STUDY MATERIAL:
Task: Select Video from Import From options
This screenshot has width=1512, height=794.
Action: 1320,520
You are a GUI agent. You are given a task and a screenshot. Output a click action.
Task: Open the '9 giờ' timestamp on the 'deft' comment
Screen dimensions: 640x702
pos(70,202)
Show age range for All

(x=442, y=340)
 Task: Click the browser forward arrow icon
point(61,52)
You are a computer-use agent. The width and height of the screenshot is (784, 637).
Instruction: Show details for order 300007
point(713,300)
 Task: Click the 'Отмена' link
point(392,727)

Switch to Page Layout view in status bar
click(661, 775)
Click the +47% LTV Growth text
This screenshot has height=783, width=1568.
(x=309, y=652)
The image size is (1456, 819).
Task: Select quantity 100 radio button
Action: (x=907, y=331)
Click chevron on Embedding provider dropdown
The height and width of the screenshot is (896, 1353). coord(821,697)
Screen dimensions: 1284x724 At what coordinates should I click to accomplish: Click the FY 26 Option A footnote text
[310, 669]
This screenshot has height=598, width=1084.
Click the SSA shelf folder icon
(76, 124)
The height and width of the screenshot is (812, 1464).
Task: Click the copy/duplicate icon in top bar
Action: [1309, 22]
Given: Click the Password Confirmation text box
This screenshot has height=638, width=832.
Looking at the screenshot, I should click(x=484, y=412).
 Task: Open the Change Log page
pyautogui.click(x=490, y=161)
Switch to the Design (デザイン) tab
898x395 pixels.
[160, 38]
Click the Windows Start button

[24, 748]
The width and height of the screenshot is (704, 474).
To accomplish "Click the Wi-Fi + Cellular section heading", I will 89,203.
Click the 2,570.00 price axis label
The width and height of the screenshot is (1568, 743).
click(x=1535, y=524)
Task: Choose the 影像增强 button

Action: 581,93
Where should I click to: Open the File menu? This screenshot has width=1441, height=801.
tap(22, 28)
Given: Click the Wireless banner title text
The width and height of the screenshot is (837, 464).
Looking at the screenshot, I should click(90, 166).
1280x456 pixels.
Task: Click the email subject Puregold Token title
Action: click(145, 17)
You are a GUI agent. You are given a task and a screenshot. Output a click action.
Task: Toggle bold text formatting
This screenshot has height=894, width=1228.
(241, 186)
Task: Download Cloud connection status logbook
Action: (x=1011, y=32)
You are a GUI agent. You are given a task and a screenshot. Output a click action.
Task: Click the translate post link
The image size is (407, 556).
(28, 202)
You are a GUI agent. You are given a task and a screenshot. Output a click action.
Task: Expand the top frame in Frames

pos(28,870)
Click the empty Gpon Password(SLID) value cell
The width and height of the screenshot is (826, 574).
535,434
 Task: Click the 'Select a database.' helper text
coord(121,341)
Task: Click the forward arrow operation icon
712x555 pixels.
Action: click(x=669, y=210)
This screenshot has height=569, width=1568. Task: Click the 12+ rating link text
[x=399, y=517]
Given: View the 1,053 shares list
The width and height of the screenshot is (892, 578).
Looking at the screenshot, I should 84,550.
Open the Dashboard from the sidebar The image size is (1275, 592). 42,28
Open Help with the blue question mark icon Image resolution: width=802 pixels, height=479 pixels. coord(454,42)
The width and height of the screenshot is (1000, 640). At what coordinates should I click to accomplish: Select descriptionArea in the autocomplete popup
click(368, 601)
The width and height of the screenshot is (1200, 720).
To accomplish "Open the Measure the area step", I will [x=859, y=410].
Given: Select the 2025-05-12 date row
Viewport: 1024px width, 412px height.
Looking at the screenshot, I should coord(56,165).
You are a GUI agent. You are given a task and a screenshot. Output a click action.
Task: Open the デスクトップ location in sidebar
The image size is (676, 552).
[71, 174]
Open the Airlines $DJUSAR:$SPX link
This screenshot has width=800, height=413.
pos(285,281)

WHAT YOU WILL DO: Each record should come back exactly as written.

RESPONSE TO THIS EXERCISE:
Task: Select Video from Import From options
This screenshot has width=1512, height=794.
Action: 1320,520
You are a GUI agent. You are given a task and a screenshot. Output a click action.
Task: Open the '9 giờ' timestamp on the 'deft' comment
Screen dimensions: 640x702
pos(70,202)
Show age range for All

(x=442, y=340)
 Task: Click the browser forward arrow icon
point(61,52)
You are a computer-use agent. The width and height of the screenshot is (784, 637).
Instruction: Show details for order 300007
point(713,300)
 Task: Click the 'Отмена' link
point(392,727)

Switch to Page Layout view in status bar
click(661, 775)
Click the +47% LTV Growth text
This screenshot has height=783, width=1568.
(x=309, y=652)
The image size is (1456, 819).
Task: Select quantity 100 radio button
Action: (x=907, y=331)
Click chevron on Embedding provider dropdown
The height and width of the screenshot is (896, 1353). coord(821,697)
Screen dimensions: 1284x724 At what coordinates should I click to accomplish: Click the FY 26 Option A footnote text
[310, 669]
This screenshot has height=598, width=1084.
Click the SSA shelf folder icon
(76, 124)
The height and width of the screenshot is (812, 1464).
Task: Click the copy/duplicate icon in top bar
Action: [1309, 22]
Given: Click the Password Confirmation text box
This screenshot has height=638, width=832.
Looking at the screenshot, I should click(x=484, y=412).
 Task: Open the Change Log page
pyautogui.click(x=490, y=161)
Switch to the Design (デザイン) tab
898x395 pixels.
[160, 38]
Click the Windows Start button

[24, 748]
The width and height of the screenshot is (704, 474).
To accomplish "Click the Wi-Fi + Cellular section heading", I will 89,203.
Click the 2,570.00 price axis label
The width and height of the screenshot is (1568, 743).
click(x=1535, y=524)
Task: Choose the 影像增强 button

Action: 581,93
Where should I click to: Open the File menu? This screenshot has width=1441, height=801.
tap(22, 28)
Given: Click the Wireless banner title text
The width and height of the screenshot is (837, 464).
Looking at the screenshot, I should click(90, 166).
1280x456 pixels.
Task: Click the email subject Puregold Token title
Action: click(145, 17)
You are a GUI agent. You are given a task and a screenshot. Output a click action.
Task: Toggle bold text formatting
This screenshot has height=894, width=1228.
(241, 186)
Task: Download Cloud connection status logbook
Action: (x=1011, y=32)
You are a GUI agent. You are given a task and a screenshot. Output a click action.
Task: Click the translate post link
The image size is (407, 556).
(28, 202)
You are a GUI agent. You are given a task and a screenshot. Output a click action.
Task: Expand the top frame in Frames

pos(28,870)
Click the empty Gpon Password(SLID) value cell
The width and height of the screenshot is (826, 574).
535,434
 Task: Click the 'Select a database.' helper text
coord(121,341)
Task: Click the forward arrow operation icon
712x555 pixels.
Action: click(x=669, y=210)
This screenshot has height=569, width=1568. Task: Click the 12+ rating link text
[x=399, y=517]
Given: View the 1,053 shares list
The width and height of the screenshot is (892, 578).
Looking at the screenshot, I should 84,550.
Open the Dashboard from the sidebar The image size is (1275, 592). 42,28
Open Help with the blue question mark icon Image resolution: width=802 pixels, height=479 pixels. coord(454,42)
The width and height of the screenshot is (1000, 640). At what coordinates should I click to accomplish: Select descriptionArea in the autocomplete popup
click(368, 601)
The width and height of the screenshot is (1200, 720).
To accomplish "Open the Measure the area step", I will [x=859, y=410].
Given: Select the 2025-05-12 date row
Viewport: 1024px width, 412px height.
Looking at the screenshot, I should coord(56,165).
You are a GUI agent. You are given a task and a screenshot. Output a click action.
Task: Open the デスクトップ location in sidebar
The image size is (676, 552).
[71, 174]
Open the Airlines $DJUSAR:$SPX link
This screenshot has width=800, height=413.
pos(285,281)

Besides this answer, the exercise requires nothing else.